Eigenvector centrality (Bonacich 1972) runs power iteration on the weighted adjacency matrix for a fixed number of steps (default 32). Each step computes x' = A x and normalizes. For connected non-bipartite graphs the Perron-Frobenius eigenvector dominates and 32 iterations are usually sufficient for f64-precision convergence on graphs up to ~10⁴ nodes.

Undirected PageRank (Page et al. 1999) uses the symmetric formulation: each edge contributes damping * rank(endpoint) * weight / degree(endpoint) mass to the other endpoint per iteration. Dangling nodes (zero weighted degree) redistribute their rank uniformly. Result sums to ~1.0.

Directed PageRank walks edges only in their stated direction. Sinks (zero out-weight) redistribute mass uniformly per iteration to preserve mass conservation. Result sums to ~1.0.

Betweenness centrality implements Brandes 2001. Two code paths: BFS for unweighted = true (O(|V|·|E|) total), Dijkstra otherwise (O(|V|·(|V|+|E|) log |V|)). The accumulation pass aggregates dependencies in reverse stack order. Output is halved to avoid double-counting undirected shortest paths. With normalize = true the result is scaled by 2 / ((n-1)(n-2)) so values lie in [0, 1].

Closeness centrality uses Wasserman-Faust normalisation: ((R-1)/(n-1)) · ((R-1)/sum_dist) where R is the reachable component size from v. Isolated nodes get 0.

Fiedler value (Fiedler 1973) is computed by deflated power iteration on M = τI − L where τ = 2·max_deg + 1 (Gershgorin bound on λ_max(L)). The all-ones eigenvector (corresponding to λ₀ = 0) is projected out after each step, so the iterate converges to the eigenvector of M's next largest eigenvalue — which corresponds to L's smallest non-zero eigenvalue, the Fiedler value. We then return λ₁ directly via the Rayleigh quotient xᵀ L x. Cost per iteration: O(|V| + |E|). No matrix factorisation, no Lanczos basis, no Krylov subspace storage. Convergence rate depends on the spectral gap |λ₂ − λ₁|.
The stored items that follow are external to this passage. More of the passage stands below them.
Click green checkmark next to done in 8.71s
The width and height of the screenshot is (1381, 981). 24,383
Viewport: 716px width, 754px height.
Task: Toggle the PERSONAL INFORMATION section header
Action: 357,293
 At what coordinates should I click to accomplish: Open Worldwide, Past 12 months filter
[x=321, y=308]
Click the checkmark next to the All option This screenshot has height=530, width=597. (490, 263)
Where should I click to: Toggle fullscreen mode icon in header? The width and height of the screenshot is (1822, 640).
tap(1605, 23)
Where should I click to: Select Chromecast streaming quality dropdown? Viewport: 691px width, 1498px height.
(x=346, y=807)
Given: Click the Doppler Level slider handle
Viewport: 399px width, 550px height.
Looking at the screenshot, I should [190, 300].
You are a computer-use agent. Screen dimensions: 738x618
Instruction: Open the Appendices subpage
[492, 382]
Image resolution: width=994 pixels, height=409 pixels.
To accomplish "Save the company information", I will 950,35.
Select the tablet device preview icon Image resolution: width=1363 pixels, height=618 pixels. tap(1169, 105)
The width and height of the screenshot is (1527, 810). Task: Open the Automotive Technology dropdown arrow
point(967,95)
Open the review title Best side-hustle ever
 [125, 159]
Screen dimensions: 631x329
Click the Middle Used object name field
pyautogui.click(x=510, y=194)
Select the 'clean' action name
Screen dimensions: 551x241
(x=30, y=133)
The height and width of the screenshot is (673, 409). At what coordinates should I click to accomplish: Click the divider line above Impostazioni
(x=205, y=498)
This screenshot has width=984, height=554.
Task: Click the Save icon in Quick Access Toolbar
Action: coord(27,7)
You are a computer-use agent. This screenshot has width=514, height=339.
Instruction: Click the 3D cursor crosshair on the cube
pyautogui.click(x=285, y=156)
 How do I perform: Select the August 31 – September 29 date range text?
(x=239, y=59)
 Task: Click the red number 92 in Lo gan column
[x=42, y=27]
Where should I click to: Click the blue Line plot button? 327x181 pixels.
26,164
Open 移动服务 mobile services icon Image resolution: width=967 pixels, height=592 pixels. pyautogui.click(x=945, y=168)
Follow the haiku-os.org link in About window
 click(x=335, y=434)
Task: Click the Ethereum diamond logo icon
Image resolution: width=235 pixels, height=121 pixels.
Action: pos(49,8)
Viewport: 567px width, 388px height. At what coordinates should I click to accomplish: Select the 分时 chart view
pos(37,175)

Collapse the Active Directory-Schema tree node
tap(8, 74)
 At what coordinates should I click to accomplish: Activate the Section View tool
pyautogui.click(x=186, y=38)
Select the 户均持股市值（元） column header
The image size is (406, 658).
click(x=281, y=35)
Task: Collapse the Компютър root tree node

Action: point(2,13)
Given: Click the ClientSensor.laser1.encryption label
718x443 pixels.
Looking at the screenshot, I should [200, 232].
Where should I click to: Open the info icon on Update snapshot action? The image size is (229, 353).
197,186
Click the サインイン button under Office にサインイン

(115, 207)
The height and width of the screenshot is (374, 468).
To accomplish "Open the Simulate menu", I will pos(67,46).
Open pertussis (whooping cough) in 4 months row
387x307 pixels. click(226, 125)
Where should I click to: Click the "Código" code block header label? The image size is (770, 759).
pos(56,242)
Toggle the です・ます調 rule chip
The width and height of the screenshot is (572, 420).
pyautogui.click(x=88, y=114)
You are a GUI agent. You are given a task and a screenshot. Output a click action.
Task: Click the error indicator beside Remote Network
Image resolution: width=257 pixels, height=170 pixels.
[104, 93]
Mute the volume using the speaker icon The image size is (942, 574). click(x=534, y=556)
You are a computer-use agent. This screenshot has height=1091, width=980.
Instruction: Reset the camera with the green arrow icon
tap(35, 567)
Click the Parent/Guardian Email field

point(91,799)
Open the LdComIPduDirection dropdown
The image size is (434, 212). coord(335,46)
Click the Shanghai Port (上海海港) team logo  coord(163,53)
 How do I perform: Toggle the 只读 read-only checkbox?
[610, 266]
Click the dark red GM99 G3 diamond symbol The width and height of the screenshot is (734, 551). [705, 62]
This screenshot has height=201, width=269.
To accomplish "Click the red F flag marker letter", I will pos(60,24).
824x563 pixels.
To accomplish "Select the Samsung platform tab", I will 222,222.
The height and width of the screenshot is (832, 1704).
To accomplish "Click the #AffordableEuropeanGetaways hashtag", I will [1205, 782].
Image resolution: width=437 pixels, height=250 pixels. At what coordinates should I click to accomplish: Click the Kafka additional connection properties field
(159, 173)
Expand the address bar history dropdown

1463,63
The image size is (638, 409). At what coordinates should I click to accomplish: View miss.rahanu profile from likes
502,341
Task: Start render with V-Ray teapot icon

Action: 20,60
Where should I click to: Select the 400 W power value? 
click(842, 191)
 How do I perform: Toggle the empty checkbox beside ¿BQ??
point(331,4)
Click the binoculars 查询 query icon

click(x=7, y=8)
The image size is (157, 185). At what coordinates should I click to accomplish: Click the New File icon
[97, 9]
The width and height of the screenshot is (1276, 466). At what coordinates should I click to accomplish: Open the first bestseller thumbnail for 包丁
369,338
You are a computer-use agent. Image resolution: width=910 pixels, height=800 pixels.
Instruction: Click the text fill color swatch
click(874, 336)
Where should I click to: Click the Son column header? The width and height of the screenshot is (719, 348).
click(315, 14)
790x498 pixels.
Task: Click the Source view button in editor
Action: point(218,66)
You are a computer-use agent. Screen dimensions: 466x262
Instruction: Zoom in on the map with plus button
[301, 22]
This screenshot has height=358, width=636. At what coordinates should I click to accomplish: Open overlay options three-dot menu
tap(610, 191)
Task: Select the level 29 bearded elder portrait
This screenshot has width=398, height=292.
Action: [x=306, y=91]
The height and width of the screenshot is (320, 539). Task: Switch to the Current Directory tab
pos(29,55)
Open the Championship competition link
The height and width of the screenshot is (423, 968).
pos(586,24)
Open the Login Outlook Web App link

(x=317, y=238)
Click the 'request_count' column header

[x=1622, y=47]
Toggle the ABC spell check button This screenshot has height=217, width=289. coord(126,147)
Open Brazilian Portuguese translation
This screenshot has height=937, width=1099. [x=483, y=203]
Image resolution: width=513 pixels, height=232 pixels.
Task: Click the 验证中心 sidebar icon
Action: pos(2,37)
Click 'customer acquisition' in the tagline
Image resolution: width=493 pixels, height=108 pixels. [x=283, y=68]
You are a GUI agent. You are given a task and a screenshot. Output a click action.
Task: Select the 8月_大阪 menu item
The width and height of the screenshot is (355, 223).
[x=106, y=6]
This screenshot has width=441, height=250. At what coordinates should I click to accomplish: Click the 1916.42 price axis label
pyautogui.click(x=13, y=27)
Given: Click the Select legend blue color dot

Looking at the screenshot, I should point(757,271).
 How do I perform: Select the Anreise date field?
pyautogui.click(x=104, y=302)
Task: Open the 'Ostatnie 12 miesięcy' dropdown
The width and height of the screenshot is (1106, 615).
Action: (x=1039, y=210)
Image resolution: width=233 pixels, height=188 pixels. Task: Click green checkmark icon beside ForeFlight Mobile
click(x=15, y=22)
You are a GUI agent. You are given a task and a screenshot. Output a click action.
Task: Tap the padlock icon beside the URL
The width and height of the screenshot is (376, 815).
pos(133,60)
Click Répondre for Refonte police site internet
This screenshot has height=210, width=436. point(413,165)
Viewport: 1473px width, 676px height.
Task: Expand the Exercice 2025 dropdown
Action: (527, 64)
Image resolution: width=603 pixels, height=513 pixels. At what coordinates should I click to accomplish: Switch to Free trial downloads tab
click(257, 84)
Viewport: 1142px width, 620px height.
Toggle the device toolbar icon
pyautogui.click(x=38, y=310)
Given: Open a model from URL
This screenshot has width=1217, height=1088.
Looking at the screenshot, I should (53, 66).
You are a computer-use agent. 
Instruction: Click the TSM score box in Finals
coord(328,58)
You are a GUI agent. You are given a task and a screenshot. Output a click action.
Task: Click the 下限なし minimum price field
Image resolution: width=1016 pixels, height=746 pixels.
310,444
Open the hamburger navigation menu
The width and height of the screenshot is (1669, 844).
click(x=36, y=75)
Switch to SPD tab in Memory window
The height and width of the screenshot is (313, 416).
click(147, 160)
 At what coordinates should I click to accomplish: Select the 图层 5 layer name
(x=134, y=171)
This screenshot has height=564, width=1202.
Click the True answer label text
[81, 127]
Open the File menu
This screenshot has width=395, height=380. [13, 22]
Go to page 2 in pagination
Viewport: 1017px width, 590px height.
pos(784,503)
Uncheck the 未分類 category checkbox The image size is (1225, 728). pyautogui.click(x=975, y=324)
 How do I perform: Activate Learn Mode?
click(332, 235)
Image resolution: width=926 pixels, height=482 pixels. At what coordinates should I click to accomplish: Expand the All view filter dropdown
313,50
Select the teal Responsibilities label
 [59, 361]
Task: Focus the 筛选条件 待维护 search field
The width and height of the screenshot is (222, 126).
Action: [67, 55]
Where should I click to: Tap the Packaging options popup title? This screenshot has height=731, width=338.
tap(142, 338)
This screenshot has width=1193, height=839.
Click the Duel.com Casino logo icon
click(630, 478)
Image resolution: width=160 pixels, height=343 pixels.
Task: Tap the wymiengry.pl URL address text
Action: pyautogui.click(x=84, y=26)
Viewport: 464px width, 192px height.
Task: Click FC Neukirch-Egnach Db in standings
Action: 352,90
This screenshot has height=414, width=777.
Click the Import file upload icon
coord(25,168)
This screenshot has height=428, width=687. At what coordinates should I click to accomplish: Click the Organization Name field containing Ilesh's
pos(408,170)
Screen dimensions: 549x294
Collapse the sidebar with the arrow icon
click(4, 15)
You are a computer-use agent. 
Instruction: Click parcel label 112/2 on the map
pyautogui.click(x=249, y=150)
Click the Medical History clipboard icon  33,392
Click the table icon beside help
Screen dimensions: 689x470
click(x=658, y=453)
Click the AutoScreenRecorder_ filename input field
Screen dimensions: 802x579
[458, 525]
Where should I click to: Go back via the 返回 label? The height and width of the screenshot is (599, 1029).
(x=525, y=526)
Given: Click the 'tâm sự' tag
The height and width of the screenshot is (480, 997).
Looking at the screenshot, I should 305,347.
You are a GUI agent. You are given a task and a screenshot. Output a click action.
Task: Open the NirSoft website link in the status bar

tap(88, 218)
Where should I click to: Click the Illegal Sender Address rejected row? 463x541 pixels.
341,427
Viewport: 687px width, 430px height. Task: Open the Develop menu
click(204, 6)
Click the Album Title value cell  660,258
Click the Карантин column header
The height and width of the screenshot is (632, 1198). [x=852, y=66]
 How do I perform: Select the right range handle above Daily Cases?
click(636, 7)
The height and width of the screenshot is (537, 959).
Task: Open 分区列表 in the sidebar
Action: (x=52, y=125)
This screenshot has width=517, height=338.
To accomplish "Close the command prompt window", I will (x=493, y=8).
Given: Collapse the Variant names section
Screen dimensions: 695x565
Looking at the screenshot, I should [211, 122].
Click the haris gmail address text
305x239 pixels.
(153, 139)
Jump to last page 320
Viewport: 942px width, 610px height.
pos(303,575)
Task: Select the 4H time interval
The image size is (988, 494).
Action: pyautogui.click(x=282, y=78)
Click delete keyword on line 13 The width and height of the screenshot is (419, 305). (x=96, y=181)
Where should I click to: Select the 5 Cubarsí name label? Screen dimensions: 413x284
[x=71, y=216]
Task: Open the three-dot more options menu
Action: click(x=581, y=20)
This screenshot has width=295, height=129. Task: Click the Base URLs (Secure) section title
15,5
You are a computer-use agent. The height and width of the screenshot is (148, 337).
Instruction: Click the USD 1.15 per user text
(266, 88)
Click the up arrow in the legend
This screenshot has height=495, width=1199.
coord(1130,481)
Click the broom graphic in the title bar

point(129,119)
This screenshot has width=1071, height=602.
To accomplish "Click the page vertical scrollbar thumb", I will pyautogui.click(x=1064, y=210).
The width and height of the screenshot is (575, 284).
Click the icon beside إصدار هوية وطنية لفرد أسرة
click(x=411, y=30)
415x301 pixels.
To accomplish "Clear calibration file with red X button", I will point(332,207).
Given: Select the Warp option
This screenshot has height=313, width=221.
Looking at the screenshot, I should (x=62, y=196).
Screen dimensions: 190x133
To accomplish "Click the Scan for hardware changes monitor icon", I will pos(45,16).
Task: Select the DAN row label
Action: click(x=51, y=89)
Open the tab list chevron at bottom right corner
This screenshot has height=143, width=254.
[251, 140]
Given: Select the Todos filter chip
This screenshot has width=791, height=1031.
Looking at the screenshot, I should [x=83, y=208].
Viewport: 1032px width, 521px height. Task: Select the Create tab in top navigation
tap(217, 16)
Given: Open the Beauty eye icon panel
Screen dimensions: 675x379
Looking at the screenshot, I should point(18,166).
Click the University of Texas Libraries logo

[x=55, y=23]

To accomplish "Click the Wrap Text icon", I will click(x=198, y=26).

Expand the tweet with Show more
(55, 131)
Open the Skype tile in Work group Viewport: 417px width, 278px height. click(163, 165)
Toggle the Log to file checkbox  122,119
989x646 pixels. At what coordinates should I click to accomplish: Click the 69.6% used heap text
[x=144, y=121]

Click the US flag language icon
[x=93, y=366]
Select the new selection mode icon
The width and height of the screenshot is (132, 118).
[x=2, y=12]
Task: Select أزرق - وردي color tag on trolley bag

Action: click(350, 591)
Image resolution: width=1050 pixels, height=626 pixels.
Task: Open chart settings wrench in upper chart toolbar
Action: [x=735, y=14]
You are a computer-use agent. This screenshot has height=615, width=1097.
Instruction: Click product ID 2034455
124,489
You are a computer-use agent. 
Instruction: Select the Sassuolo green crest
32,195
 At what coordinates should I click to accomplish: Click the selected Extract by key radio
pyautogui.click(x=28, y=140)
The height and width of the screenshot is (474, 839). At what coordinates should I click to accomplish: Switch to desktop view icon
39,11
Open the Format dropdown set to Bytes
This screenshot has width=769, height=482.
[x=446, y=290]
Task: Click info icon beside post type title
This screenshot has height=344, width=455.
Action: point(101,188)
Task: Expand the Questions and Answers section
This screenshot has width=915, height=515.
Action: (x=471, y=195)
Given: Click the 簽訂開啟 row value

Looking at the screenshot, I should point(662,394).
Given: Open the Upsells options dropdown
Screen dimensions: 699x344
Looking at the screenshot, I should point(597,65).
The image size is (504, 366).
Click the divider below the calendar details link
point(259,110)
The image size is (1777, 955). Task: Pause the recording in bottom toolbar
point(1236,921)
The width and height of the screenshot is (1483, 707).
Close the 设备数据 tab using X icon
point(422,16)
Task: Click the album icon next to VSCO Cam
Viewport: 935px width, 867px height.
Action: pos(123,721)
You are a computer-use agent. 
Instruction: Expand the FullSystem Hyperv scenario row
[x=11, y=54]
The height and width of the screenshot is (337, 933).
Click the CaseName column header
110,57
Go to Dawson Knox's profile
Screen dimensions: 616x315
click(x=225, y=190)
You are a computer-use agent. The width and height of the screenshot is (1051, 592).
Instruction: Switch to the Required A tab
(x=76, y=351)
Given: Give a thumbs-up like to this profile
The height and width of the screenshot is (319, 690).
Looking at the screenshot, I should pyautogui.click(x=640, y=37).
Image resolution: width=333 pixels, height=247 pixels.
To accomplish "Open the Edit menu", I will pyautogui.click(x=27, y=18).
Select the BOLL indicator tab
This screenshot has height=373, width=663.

Canonical Fiedler values used in tests (unit weights):

Graph λ₁
Path P₄ 2 (1 − cos(π/4)) ≈ 0.5858
Path P₁₀ 2 (1 − cos(π/10)) ≈ 0.0979
Cycle C₆ 2 (1 − cos(π/3)) = 1.0
Star K₁,₄ 1.0
Complete K₄ 4.0
Barbell (two K₃ + bridge) ≈ 0.4384
Two disconnected K₂ 0.0 (within 1e-6)

Louvain community detection (Blondel et al. 2008) alternates local-move and aggregation phases. Local-move sweeps every node and tries each neighbour's community, picking the largest ΔQ move. Aggregation collapses each community into a super-node with self-loops carrying the intra-community weight. Halts when a local-move phase produces no improvement. Result includes the final modularity Q (Newman 2006).

Conductance uses the standard definition cut(S) / min(vol(S), vol(V\S)) where vol(X) is the sum of weighted degrees of nodes in X. Returns 0.0 if either side has zero volume (caller can treat this as "undefined").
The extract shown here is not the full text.